Reproduce every one of the following entries verbatim, keeping their original order and line breaks.

--- Information given ---

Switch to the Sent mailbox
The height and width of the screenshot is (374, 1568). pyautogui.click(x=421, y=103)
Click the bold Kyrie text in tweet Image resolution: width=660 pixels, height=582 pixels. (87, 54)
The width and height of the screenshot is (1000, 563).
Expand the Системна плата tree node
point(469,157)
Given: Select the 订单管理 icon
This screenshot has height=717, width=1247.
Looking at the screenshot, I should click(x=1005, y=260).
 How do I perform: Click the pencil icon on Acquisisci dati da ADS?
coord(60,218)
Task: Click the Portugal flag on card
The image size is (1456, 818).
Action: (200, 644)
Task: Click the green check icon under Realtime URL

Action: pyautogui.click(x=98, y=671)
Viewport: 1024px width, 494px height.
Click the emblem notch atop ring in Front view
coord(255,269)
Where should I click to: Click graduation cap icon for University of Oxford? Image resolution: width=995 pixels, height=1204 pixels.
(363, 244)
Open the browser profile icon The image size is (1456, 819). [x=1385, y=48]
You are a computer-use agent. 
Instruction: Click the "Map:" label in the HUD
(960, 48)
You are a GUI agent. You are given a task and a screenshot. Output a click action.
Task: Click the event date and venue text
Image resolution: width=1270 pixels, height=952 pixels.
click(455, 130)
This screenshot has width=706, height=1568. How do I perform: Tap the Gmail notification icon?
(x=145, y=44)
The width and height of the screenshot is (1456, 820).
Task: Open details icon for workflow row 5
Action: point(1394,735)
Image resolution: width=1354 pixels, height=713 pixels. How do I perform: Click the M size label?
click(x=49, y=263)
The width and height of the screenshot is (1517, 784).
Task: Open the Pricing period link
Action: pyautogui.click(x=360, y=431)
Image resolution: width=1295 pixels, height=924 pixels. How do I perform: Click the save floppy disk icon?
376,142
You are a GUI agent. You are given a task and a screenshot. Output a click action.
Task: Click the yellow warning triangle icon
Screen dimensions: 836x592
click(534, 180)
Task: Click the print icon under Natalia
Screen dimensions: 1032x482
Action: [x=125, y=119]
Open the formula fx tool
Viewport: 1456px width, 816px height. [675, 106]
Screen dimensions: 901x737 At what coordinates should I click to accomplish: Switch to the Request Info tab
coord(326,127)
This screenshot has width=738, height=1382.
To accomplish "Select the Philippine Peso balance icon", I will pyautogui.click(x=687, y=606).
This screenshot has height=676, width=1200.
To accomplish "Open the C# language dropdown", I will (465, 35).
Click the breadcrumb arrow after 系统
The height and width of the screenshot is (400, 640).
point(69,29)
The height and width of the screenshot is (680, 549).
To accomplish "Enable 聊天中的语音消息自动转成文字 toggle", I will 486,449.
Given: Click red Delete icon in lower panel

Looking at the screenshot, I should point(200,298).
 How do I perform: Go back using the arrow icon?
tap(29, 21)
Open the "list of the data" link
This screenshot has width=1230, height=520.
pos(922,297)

---

_Complete output_.
Switch to the Sent mailbox
The height and width of the screenshot is (374, 1568). pyautogui.click(x=421, y=103)
Click the bold Kyrie text in tweet Image resolution: width=660 pixels, height=582 pixels. (87, 54)
The width and height of the screenshot is (1000, 563).
Expand the Системна плата tree node
point(469,157)
Given: Select the 订单管理 icon
This screenshot has height=717, width=1247.
Looking at the screenshot, I should click(x=1005, y=260).
 How do I perform: Click the pencil icon on Acquisisci dati da ADS?
coord(60,218)
Task: Click the Portugal flag on card
The image size is (1456, 818).
Action: (200, 644)
Task: Click the green check icon under Realtime URL

Action: pyautogui.click(x=98, y=671)
Viewport: 1024px width, 494px height.
Click the emblem notch atop ring in Front view
coord(255,269)
Where should I click to: Click graduation cap icon for University of Oxford? Image resolution: width=995 pixels, height=1204 pixels.
(363, 244)
Open the browser profile icon The image size is (1456, 819). [x=1385, y=48]
You are a computer-use agent. 
Instruction: Click the "Map:" label in the HUD
(960, 48)
You are a GUI agent. You are given a task and a screenshot. Output a click action.
Task: Click the event date and venue text
Image resolution: width=1270 pixels, height=952 pixels.
click(455, 130)
This screenshot has width=706, height=1568. How do I perform: Tap the Gmail notification icon?
(x=145, y=44)
The width and height of the screenshot is (1456, 820).
Task: Open details icon for workflow row 5
Action: point(1394,735)
Image resolution: width=1354 pixels, height=713 pixels. How do I perform: Click the M size label?
click(x=49, y=263)
The width and height of the screenshot is (1517, 784).
Task: Open the Pricing period link
Action: pyautogui.click(x=360, y=431)
Image resolution: width=1295 pixels, height=924 pixels. How do I perform: Click the save floppy disk icon?
376,142
You are a GUI agent. You are given a task and a screenshot. Output a click action.
Task: Click the yellow warning triangle icon
Screen dimensions: 836x592
click(534, 180)
Task: Click the print icon under Natalia
Screen dimensions: 1032x482
Action: [x=125, y=119]
Open the formula fx tool
Viewport: 1456px width, 816px height. [675, 106]
Screen dimensions: 901x737 At what coordinates should I click to accomplish: Switch to the Request Info tab
coord(326,127)
This screenshot has width=738, height=1382.
To accomplish "Select the Philippine Peso balance icon", I will pyautogui.click(x=687, y=606).
This screenshot has height=676, width=1200.
To accomplish "Open the C# language dropdown", I will (465, 35).
Click the breadcrumb arrow after 系统
The height and width of the screenshot is (400, 640).
point(69,29)
The height and width of the screenshot is (680, 549).
To accomplish "Enable 聊天中的语音消息自动转成文字 toggle", I will 486,449.
Given: Click red Delete icon in lower panel

Looking at the screenshot, I should point(200,298).
 How do I perform: Go back using the arrow icon?
tap(29, 21)
Open the "list of the data" link
This screenshot has width=1230, height=520.
pos(922,297)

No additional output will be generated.